Dün bayram ziyaretinde konuşmalarımız döndü dolaştı yine İslam’a geldi. Dört halife dönemiydi konumuz; Ebu Bekir, Ömer, Ali üzerinden anlattığı hikayeler onu Asrı Saadet kavramına getirdi ve biz İslam’ı yaşamıyoruz kızım, dedi. Bunun üzerine, bir soru sorayım babacığım dedim: Dört halifeden üçü, kimine göre Ebu Bekir de dahil dördü öldürülmüş. Kim öldürdü onları, dönemin insanları. Peki, Peygamber’i görmüş insanlara biz ne diyoruz? Sahabe. Sahabeyle ilgili Peygambere atfedilen sözü de hatırlayalım: “Onlar gökyüzünde yıldızlar gibidir, hangisinin peşinden giderseniz hakikati bulursunuz.” Bu söz üzerine hiç düşündünüz mü babacığım? “Gökyüzünde yıldız” olan bu sahabeler iktidar kavgasına nasıl düşer? Hz. Osman döneminde kayırmacılık ayyuka varır. Kargaşa had safhadadır. Hz. Peygamberin damadı Hz. Ali ve onun çocukları yani Peygamberin torunları şehit edilir. Devam edeyim; Sıffin’de, Cemel’de, Kerbela’da karşılıklı savaşanlar kimlerdi? İki taraf da Müslüman değil miydi?

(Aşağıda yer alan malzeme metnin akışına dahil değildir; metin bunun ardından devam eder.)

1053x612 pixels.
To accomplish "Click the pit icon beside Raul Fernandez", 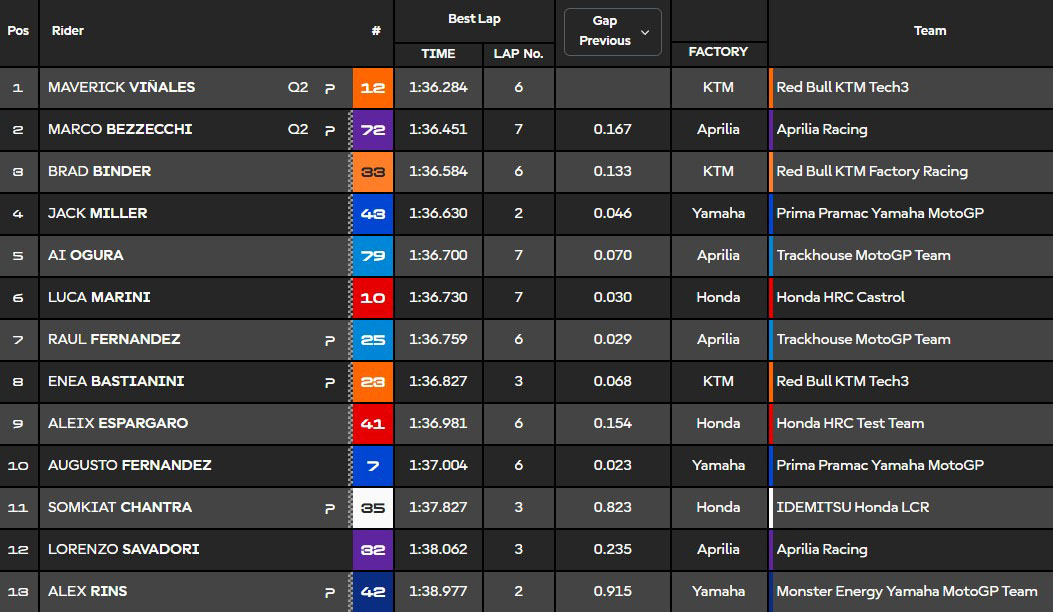I will 330,340.
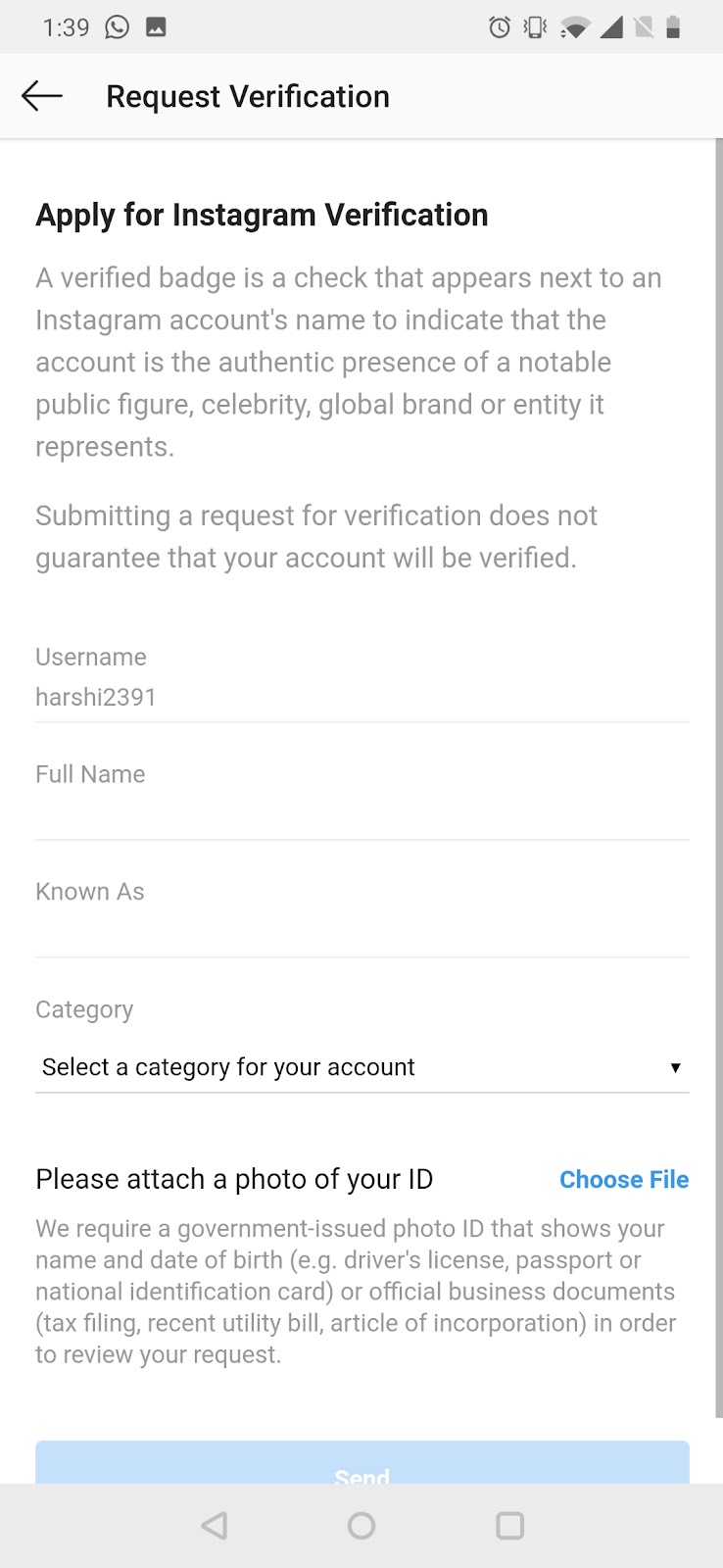This screenshot has width=723, height=1568.
Task: Tap the Send button
Action: (362, 1462)
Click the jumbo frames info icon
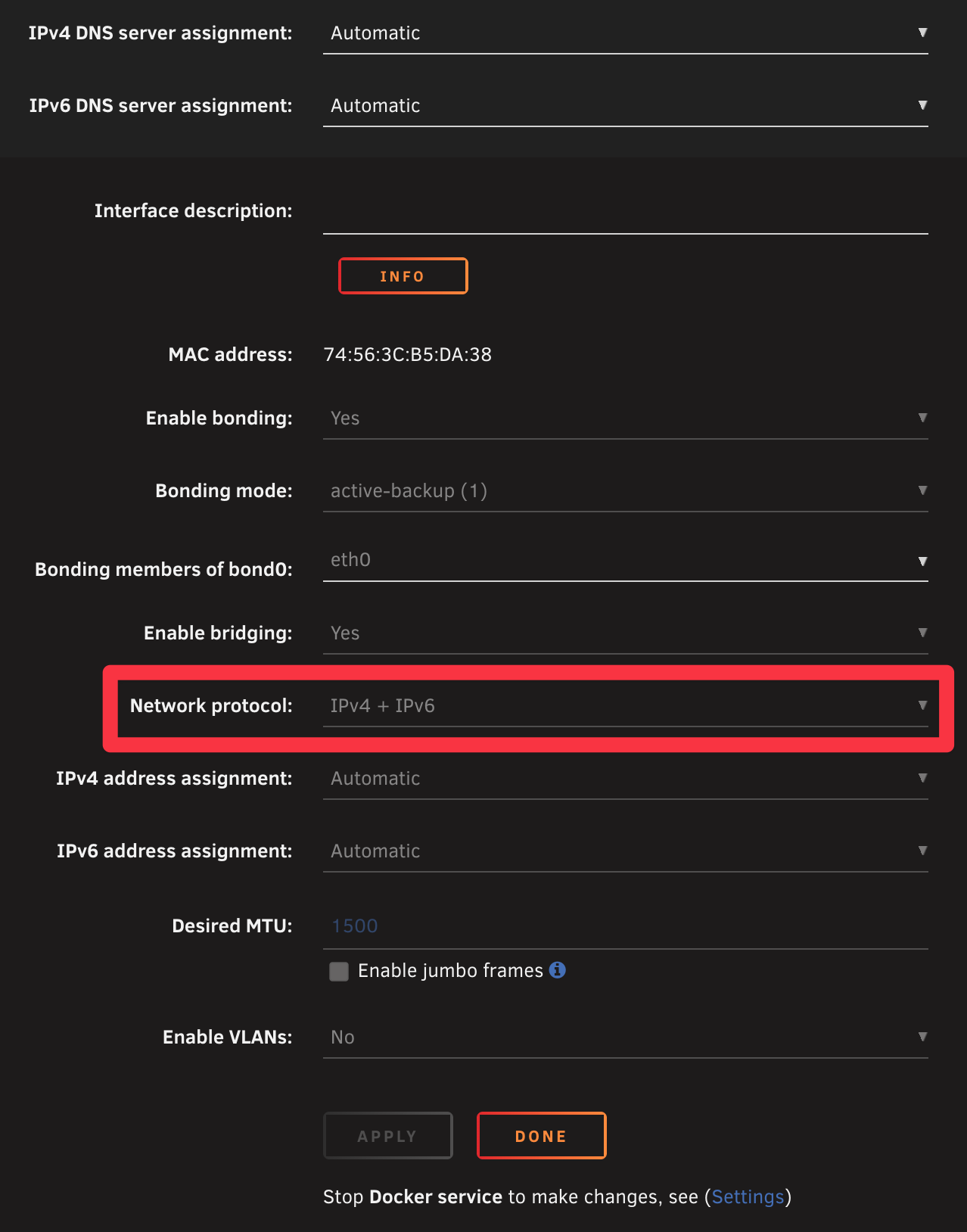Screen dimensions: 967x1232 (x=558, y=970)
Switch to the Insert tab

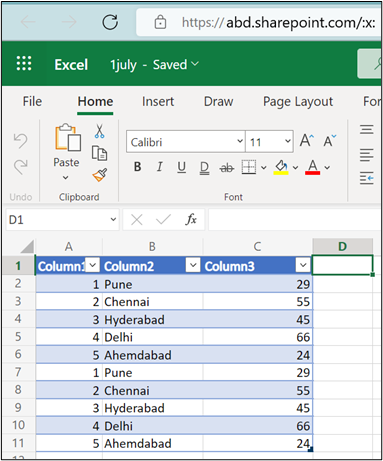[158, 101]
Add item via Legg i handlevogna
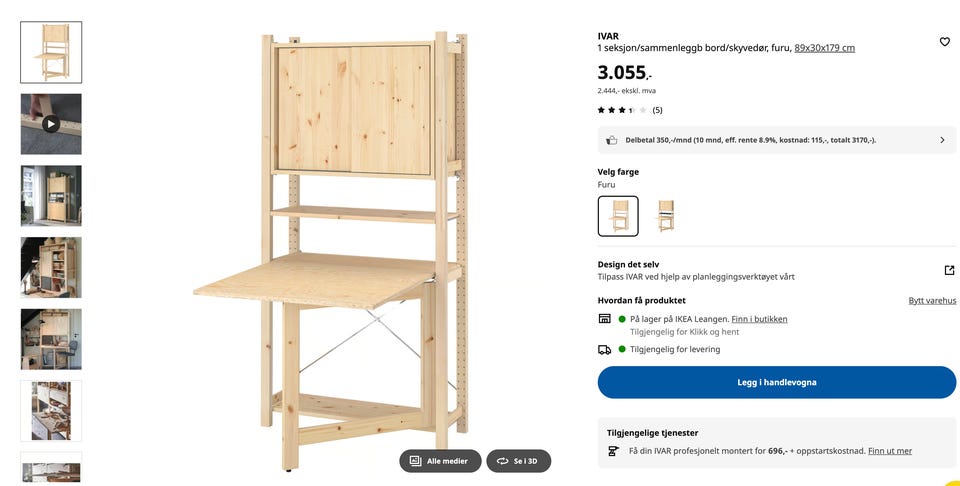Viewport: 960px width, 486px height. (776, 382)
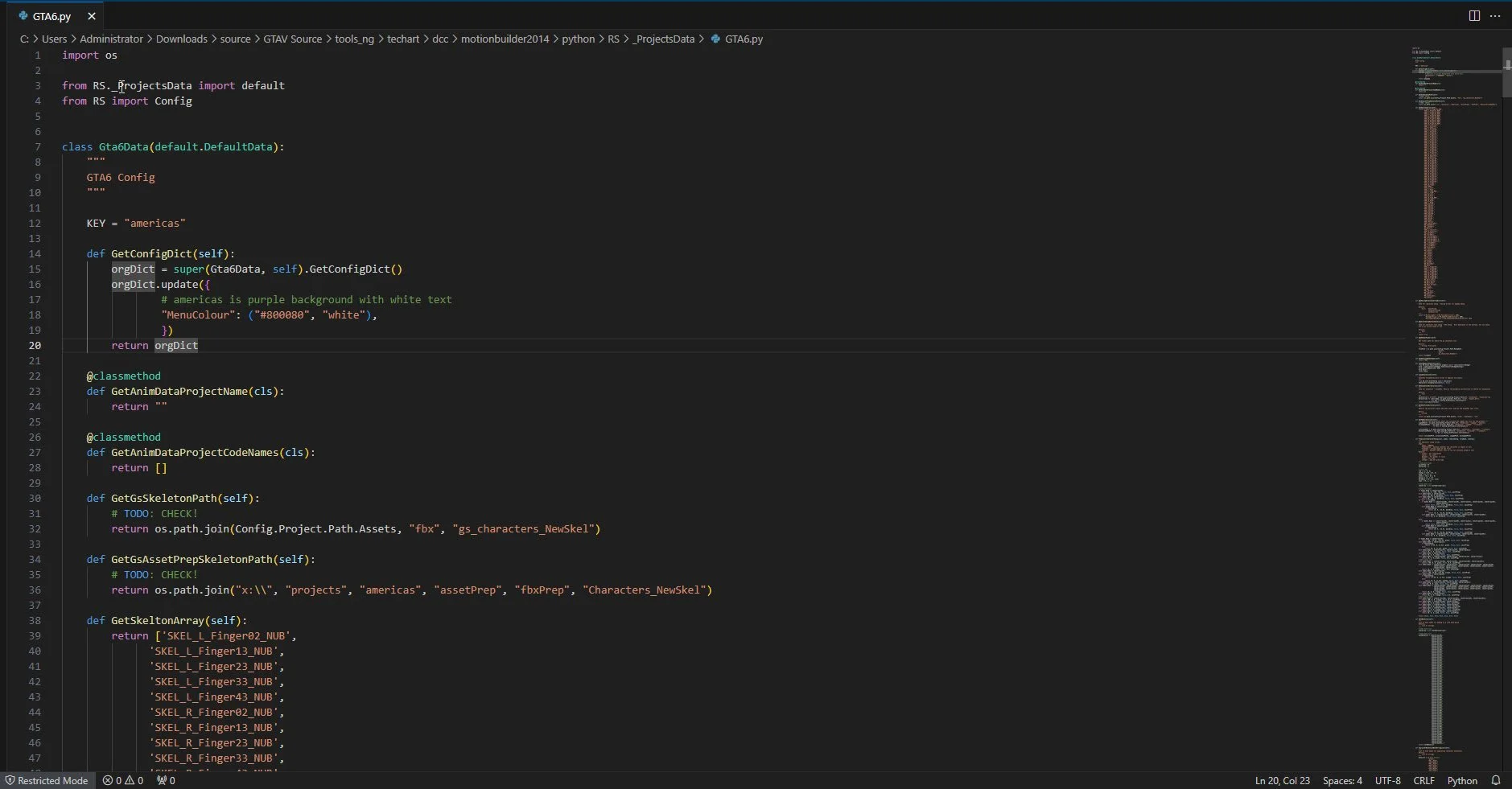Open the Spaces: 4 indentation setting
The image size is (1512, 789).
point(1342,780)
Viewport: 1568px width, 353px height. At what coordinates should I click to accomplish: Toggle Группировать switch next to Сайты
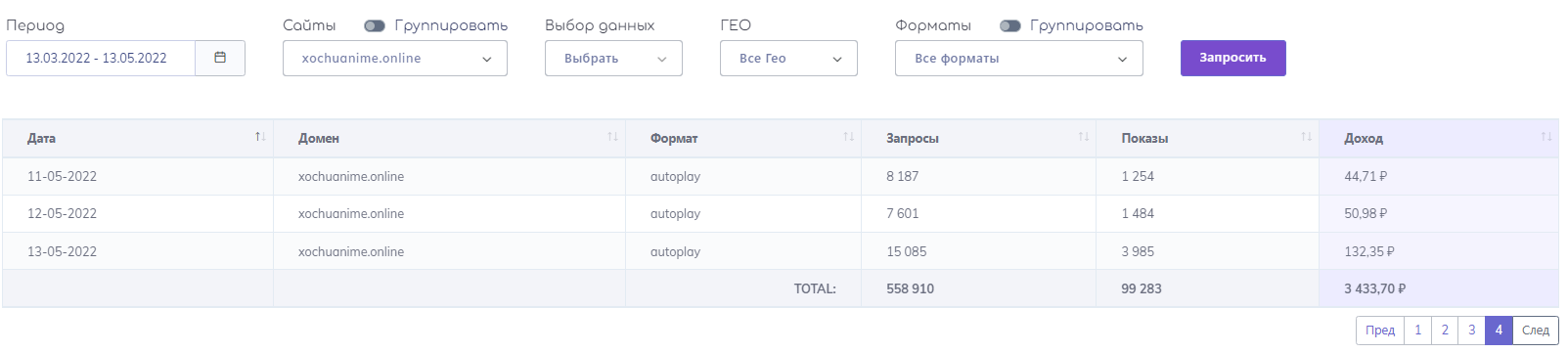click(374, 25)
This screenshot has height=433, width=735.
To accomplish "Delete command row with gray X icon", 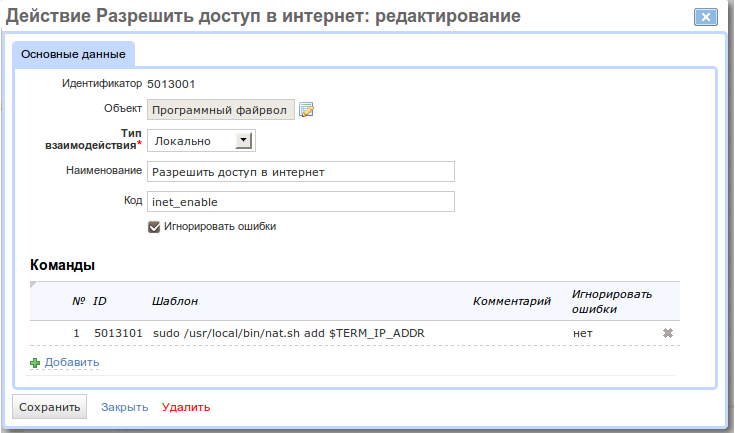I will click(x=668, y=333).
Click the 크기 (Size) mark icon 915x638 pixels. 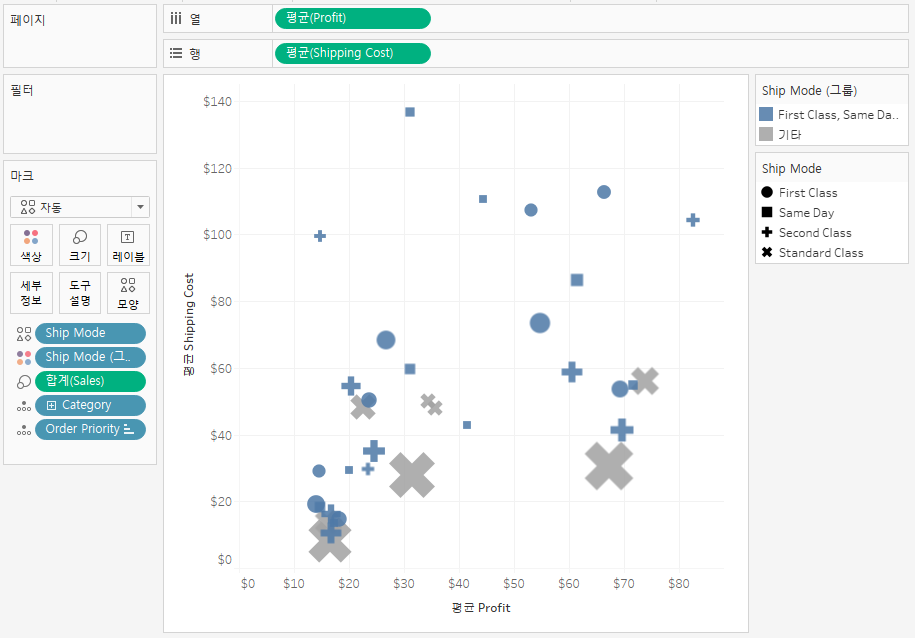79,245
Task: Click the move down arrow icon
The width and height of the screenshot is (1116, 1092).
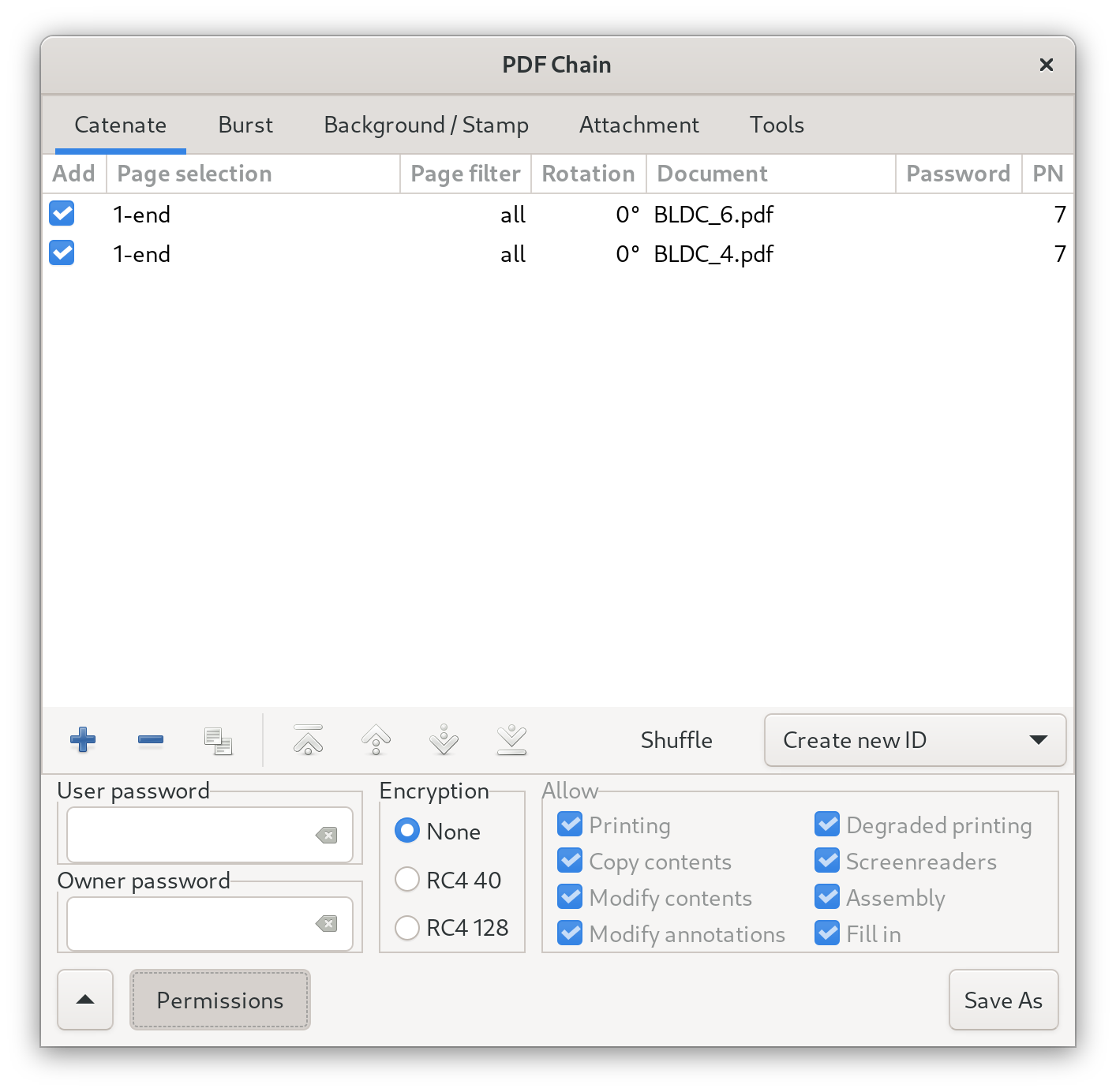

Acılarla dolu bu döneme Asrı Saadet tanımını kim getirmiş? Hiç sorgulama ihtiyacı hissettiniz mi? Daha öncesine gidelim, Peygamber’in cenazesi ortada iken, Sakîfe gölgeliğinde alınan kararların beşi de Kur’an ilkelerine aykırı değil mi? Peki “gökteki yıldızlar” nasıl olur da temel ilkeleri göz ardı ederler?

Canım babacığımın gözleri doldu. Kanlı hadiselerle dilimizi kirletmeyelim, mutlaka bir hikmet var, Allah ne murat etmiştir bilmiyoruz gibi sözlerle itirazlarını dile getirdi. Bunun üzerine ben de devam ettim: Bak babacığım, İslam, Peygamberler dahil kimseyi kutsamazken, hatta Peygamberlerin hatalarından bahisle örnekler ortaya koymuşken, Hz. Peygamber’in vefatının hemen ardından insanların kutsanmaya başlanması veya bu zeminde birtakım rivayetlerin oluşturulması üzerinde durulması gereken bir konu. Bugün de görüyoruz ki, peygamberin kendisine yapılmasını istemediği pek çok şey ya bir parti ya da bir cemaat liderine yapılıyor. Hz. Peygamber’in “Ben de sizin gibi bir beşerim” sözü kale dahi alınmıyor. Kimi isimlerin söyledikleri, Kur’an’ın önünde telakki ediliyor. Prof. Dr. Ahmet Akbulut Hoca’nın “Sahabenin İktidar Kavgası” kitabı bu dönemi en iyi tahlil eden eserlerden. Bugün yaşanan sorunlar, din olarak atfettiğimiz pek çok şeyin gerçeklilik zemininde sorgulamamasından kaynaklanıyor olamaz mı? Aynı zaman diliminde yaşayıp  ve hatta aynı donanımda olan (ashap buna örnek)  kişilerin uygulamalarına baktığımızda taban tabana zıt davranışları görüyorsak, oturup düşünmemiz gerekir. Müslüman şahsiyetler başa gelirse ülke şöyle gelişir, böyle adalet olur, liyakat dikkate alınır, haksızlık olmaz tezi çöktü. Çok açık ortaya şu çıktı; kişi ahlaklı ise dinini ahlaklı yaşıyor, ahlaklı değilse ahlaksızlığına dinini/cemaatini/tarikatini meşruiyet zemini yapıyor. Ama işin en acı tarafı, bunu Molla Kasımlara anlatmak zor, dedim.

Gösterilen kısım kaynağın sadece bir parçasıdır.